Kategoriler
UYGULAMALAR
İstanbul

Cumhurbaşkanı Recep Tayyip Erdoğan, İstanbul Pullman Hotel'de düzenlenen Uluslararası Yerel Yönetimlerde Kadın Zirvesi'nde gündeme ilişkin önemli açıklamalarda bulundu. Erdoğan yaptığı konuşmada "Başörtüsü yasağının sürmesi için Anayasa Mahkemesi kapısında nöbet tutan CHP'yi nasıl unutabiliriz? Bugün sesleri çok çıkmasa da varlığını hala devam ettiren kadın hakları cellatlarını nasıl unutabiliriz?" ifadelerini kullandı.

Cumhurbaşkanı Erdoğan'ın konuşmasından öne çıkanlar şöyle:
Şurası bir gerçek ki kırsaldan kente göçle birlikte tüm dünyada kadın odaklı şehirciliğe duyulan ihtiyaç tüm dünyada her geçen gün kendisini daha fazla hissettiriyor. Kadınların omuzlarındaki yük daha da ağırlaşıyor.
Kadınlar eskiden olduğu gibi hem aileyi çekip çevirmeye çalışırken hem de çalışmaya hayatının zorluklarını omuzlamak zorunda kalıyor.
Dolayısıyla bu zirveyi çok ama çok önemli buluyorum.
İdeal bir toplumsal hayat ancak kadınların söz sahibi olmalarıyla mümkündür. Yerel yönetimlerde kadınların etkin olmaları kritik önemdedir.
Toplumun çekirdeği olan aile evel emirde nasıl kadınların fedakarlıkları ayakta duruyorsa toplumsal hayatta da şehirler ülkeler milletler kadınlar sayesinde ayakta durur.

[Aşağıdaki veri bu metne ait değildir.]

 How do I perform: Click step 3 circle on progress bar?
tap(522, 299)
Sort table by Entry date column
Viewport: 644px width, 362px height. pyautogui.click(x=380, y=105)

Siyasete ve belediyelere kadın eli değdiren hanım kardeşlerime en kalbi muhabbetlerimi gönderiyorum.

Bugün ülkemizde kadın hakları açısından önemli bir düzenlemenin 91. yıl dönümüdür. 1930 yılında önce belediye seçimlerinde seçme seçilme hakkı elde eden kadınlar 4 yıl sonra 5 Aralık 1934'te anayasa ve seçim kanununda yapılan değişiklikler milletvekili seçme ve seçilme hakkı kazanmıştır. 1935 yılında gerçekleştirilen ilk genel seçimlerde de 17 kadın milletvekili Meclis'te temsil hakkına sahip olmuşlardır. Kadınlar milletimizin tarihinde hep müstesna konumda oldular.
Cumhuriyetimizin kuruluşu ve yükselişinde de kadınlar hep ön planda yer aldırlar.

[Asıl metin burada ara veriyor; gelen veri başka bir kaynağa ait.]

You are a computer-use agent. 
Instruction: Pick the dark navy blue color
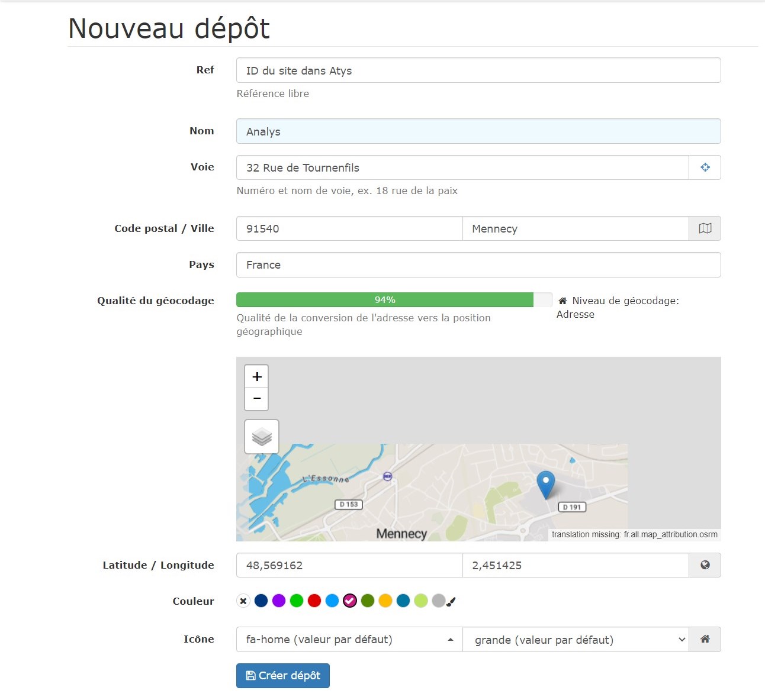pyautogui.click(x=261, y=601)
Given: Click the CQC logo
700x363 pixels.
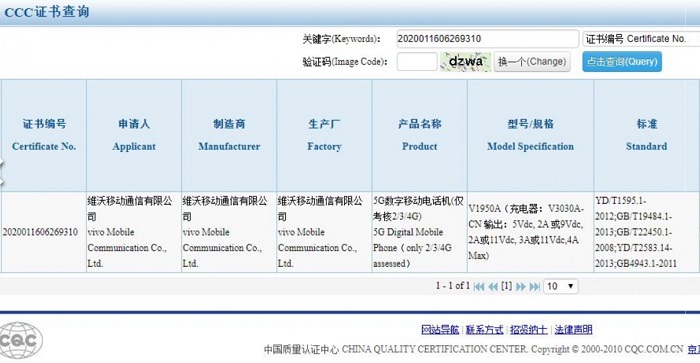Looking at the screenshot, I should point(21,341).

Evet bizzat kendi ifadesiyle kadınların liyakat ve salahiyetle kullanmaları için verilen bu hak Gazi'nin vefatından sonra gelenler tarafından sabote edilmiş çeşitli kısıtlamalar ve yasaklarla aşındırılmıştır. Sevgili dostlarım doğrusu kadınlar bu anayasal haklarını uzun yıllar özgürce kullanmadılar. Görülür görülmez birçok engelle karşılaştılar. Mesela başörtüleri dolayısıyla seçilme hakkından mahrum bırakıldılar. Mesela üniversiteyi kazandıklarında karşılarında ikna odalarını buldurlar. Mesela kimi zaman kılık kıyafetlerin ötürü ayrımcılığa uğradılar. 28 Şubat'ın baskıcı atmosferinde binlerce kadın eğitim çalışma kamu da istihdam haklarından feragat etmek zorunda kaldı. Bunların hepsini beraber yaşadık. Şimdi ben buradan soruyorum Meclis'e başörtüsüyle girdi diye adeta linç edilen kadınları hangimiz nasıl unutabiliriz.

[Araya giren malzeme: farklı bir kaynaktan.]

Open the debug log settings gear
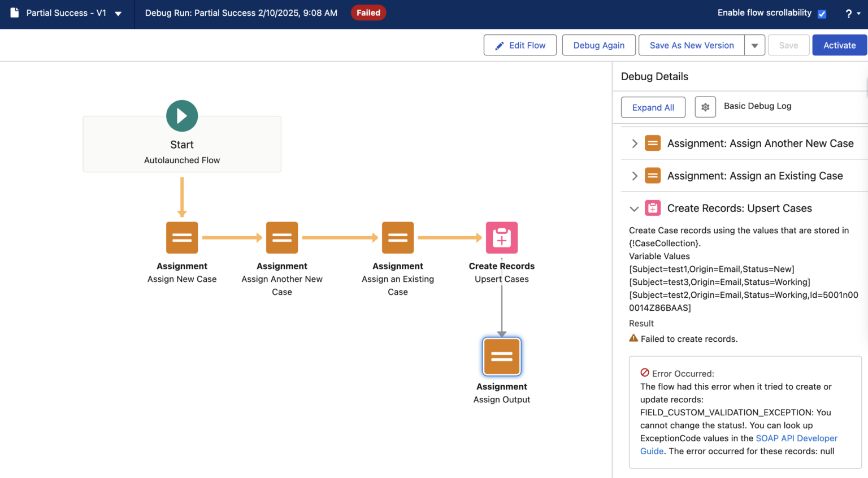(x=705, y=107)
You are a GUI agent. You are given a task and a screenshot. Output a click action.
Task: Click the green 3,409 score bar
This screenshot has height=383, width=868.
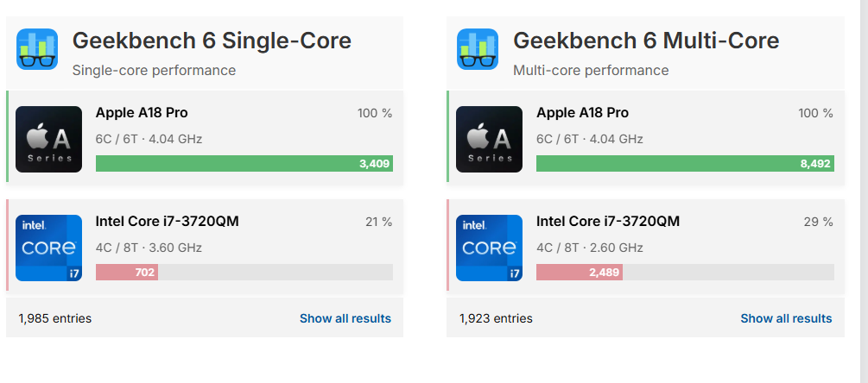pyautogui.click(x=244, y=164)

Unutmayın 411 el kaosa kalktı manşetinin temsilcisi olduğu karanlığı nasıl unutabiliriz? Başörtüsü yasağının sürmesi için Anayasa Mahkemesi kapısında nöbet tutan CHP'yi nasıl unutabiliriz? Bugün sesleri çok çıkmasa da varlığını hala devam ettiren kadın hakları cellatlarını nasıl unutabiliriz?